In Hiding
Where I'm sitting, I can see across the café. There are two couples: one mixed, a white guy and a dark girl, very obviously Thai; one white, very obviously American. The mixed couple are sitting side-by-side and silent, eating and drinking and glancing at each other occasionally. The Thai girl reaches over and wipes something off the corner of the white guy's mouth. They look married: the guy looks contented and the girl looks restless. The white couple is definitely married. They look strained from all the trying to stay interesting while simultaneously keeping the interest up. The woman is gesturing fiercely. Her strident voice echoes off the walls--something about her office coworkers. The woman's husband quietly gives his assent. I wonder to myself, which of the two is worse?, and am just then glad to be alone.

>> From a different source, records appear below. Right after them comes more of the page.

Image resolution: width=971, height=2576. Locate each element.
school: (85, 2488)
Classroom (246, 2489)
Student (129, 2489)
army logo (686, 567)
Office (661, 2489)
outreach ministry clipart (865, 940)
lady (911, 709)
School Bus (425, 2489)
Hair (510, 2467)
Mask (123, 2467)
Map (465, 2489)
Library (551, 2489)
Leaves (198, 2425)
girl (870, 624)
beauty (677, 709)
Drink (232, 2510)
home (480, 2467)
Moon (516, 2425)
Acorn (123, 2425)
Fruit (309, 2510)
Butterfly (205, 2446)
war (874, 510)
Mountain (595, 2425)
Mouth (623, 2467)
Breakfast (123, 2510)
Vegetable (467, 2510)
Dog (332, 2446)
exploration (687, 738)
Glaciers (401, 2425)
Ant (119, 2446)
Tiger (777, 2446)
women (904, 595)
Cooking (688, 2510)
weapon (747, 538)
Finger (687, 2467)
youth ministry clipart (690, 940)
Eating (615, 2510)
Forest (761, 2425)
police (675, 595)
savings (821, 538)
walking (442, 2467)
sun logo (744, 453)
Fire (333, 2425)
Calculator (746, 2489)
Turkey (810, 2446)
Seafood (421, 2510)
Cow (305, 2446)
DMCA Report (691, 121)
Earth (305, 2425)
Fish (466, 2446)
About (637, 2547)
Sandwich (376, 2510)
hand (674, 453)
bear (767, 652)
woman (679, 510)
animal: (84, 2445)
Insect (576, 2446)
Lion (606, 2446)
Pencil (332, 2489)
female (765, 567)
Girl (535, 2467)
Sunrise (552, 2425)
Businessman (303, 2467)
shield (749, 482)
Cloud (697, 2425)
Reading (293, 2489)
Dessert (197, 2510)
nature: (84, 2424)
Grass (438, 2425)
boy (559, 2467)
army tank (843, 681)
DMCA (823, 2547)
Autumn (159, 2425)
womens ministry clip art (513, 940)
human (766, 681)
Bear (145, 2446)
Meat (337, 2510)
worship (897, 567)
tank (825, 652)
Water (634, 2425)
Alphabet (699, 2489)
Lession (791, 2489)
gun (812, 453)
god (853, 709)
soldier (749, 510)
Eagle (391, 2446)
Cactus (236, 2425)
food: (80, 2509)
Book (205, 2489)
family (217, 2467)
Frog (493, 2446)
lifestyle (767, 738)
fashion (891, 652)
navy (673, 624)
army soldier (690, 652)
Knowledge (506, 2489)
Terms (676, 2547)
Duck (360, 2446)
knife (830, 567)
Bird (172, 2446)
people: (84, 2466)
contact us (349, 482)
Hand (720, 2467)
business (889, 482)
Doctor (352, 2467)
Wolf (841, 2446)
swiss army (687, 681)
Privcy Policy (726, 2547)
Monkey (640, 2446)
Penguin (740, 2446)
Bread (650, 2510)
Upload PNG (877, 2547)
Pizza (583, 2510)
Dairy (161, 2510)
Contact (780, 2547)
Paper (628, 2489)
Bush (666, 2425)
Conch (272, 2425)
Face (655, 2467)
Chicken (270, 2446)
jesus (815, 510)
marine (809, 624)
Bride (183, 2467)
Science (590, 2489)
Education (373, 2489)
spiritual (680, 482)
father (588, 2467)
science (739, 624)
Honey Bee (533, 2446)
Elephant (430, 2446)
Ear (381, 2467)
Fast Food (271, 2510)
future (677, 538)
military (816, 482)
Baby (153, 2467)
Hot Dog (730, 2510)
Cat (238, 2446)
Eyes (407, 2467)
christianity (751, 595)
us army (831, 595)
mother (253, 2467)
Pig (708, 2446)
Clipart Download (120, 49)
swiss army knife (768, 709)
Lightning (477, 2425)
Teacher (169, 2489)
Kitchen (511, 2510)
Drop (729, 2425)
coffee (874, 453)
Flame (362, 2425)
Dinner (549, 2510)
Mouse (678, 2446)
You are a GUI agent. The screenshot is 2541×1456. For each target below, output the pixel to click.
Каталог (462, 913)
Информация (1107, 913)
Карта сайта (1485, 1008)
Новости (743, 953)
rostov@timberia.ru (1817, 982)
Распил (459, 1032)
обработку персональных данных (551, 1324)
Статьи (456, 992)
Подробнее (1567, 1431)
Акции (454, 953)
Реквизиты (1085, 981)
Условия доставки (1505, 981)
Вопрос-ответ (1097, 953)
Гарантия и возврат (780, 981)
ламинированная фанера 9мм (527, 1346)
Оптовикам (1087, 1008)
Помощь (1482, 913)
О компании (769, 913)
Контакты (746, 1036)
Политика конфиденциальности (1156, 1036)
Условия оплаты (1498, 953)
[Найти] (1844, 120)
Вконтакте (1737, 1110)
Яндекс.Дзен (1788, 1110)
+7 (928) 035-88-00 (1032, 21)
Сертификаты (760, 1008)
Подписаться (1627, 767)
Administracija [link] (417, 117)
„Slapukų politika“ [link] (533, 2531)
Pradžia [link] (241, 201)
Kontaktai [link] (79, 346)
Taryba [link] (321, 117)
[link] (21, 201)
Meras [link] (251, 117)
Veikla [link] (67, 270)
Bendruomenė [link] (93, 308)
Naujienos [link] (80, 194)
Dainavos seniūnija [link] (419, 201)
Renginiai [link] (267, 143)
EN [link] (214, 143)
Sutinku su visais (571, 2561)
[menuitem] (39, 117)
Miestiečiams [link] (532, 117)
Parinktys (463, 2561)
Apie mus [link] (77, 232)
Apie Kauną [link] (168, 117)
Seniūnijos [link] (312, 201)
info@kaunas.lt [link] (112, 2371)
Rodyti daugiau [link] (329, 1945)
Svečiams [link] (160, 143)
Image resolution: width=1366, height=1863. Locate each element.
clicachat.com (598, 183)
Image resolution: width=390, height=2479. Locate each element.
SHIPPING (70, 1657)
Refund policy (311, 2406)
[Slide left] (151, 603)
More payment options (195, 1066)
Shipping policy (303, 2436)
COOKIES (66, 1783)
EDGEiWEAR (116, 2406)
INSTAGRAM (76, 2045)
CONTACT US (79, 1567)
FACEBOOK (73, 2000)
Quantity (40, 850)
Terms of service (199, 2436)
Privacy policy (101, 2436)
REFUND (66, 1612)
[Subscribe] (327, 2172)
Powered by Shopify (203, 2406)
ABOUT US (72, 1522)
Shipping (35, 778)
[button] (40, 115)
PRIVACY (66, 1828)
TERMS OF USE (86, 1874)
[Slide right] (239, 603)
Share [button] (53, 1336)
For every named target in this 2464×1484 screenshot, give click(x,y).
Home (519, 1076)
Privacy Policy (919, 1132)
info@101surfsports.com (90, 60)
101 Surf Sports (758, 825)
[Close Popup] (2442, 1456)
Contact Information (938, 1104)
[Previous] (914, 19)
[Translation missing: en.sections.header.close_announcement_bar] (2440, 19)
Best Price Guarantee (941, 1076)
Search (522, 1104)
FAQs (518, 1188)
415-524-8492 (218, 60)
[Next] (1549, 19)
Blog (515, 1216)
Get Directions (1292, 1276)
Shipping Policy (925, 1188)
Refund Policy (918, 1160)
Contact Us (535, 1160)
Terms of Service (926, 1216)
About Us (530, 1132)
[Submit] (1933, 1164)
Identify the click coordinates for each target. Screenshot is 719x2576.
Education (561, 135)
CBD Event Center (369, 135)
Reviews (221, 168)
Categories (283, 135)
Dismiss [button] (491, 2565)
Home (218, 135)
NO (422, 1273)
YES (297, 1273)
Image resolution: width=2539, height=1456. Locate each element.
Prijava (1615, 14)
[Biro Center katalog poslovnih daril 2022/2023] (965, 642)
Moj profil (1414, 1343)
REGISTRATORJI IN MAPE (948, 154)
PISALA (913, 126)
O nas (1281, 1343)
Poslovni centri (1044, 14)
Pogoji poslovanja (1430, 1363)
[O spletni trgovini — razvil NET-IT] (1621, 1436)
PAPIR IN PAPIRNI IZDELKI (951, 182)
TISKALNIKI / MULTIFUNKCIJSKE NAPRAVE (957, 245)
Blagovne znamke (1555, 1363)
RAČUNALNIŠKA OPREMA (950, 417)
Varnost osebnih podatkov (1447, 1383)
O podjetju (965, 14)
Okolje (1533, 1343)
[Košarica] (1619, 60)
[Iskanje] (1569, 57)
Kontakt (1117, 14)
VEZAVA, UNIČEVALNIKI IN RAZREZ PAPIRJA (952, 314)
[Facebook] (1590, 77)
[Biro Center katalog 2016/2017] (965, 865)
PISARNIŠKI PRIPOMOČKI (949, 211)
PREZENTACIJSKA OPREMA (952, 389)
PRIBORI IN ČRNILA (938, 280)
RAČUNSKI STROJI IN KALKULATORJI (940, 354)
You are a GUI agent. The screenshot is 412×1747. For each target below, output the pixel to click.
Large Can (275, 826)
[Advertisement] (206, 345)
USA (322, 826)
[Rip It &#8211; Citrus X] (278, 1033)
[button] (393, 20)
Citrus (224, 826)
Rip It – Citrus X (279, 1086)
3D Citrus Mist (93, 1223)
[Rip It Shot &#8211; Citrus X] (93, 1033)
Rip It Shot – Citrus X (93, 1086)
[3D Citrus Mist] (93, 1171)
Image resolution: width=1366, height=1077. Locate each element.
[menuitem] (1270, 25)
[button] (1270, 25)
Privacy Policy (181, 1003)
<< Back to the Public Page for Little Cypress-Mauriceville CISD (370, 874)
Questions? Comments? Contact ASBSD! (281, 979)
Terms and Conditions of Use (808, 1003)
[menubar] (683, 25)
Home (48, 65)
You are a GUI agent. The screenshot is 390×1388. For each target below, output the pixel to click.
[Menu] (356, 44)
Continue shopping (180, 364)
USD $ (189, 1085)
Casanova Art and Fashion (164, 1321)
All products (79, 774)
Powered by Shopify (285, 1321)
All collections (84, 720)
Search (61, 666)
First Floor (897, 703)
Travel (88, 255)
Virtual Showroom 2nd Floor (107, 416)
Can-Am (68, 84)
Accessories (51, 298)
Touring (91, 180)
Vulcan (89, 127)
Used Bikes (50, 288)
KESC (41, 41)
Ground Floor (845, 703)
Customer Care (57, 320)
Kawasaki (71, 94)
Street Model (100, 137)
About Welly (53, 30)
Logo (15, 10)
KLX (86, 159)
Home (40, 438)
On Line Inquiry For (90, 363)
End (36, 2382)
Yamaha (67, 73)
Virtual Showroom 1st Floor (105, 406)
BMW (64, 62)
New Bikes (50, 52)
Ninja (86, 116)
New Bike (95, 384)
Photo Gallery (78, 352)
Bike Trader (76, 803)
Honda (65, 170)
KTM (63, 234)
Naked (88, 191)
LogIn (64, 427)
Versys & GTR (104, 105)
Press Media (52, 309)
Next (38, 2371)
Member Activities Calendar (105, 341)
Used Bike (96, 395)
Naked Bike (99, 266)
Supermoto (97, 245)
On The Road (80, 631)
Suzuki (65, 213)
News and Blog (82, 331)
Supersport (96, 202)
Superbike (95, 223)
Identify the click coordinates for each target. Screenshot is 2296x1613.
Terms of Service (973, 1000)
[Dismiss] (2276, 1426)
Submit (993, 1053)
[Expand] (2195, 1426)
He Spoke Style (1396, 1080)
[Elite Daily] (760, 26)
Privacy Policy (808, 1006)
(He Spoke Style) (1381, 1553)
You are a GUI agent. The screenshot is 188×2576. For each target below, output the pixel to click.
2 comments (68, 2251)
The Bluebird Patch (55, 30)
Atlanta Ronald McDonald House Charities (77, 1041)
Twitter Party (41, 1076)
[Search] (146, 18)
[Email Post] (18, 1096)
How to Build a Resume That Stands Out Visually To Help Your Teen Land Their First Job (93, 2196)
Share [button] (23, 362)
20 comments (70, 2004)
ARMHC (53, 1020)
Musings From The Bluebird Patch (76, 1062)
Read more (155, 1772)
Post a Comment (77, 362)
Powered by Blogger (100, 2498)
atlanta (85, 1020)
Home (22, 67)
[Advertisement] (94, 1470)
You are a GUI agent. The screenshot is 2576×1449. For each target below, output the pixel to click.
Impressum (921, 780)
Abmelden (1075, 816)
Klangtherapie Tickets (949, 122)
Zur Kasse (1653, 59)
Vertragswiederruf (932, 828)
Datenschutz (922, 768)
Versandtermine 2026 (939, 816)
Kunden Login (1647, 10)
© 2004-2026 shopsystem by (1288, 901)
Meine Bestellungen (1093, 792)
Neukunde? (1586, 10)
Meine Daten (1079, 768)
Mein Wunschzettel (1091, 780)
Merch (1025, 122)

I haven't talked to Nam-Aoy in days. Being without her this long is bewildering. I have to remind myself, I'm the one that left her.
There may be plenty to do on the island. I don't know about it. I sit in this café. I can't imagine going anywhere or seeing anything. No thanks. Even just thinking about it makes me tired. I'll just stay here. I don't like to think of it as being in hiding. But it is. Cut myself off from everyone. Haven't opened my yap in almost a week. Left my phone behind. No email, nothing.
Nam-Aoy gave me a note when I was leaving the apartment. She herself refused to leave. I couldn't even get her off the bed. She just stayed there, shoulders slumped, legs folded beneath her, silent, staring at the wall. So I left her like that. If she didn't leave on her own, the cleaning staff should've eventually come along and kicked her out. The place isn't ours anymore.
There at the very end, Nam-Aoy wasn't talking at all, making it pretty tough to get her plans out of her. Before she went mute, the last thing she told me was to read the note. I haven't yet. I can't read Thai. I need a translation and now I am out of Thailand and out of friends.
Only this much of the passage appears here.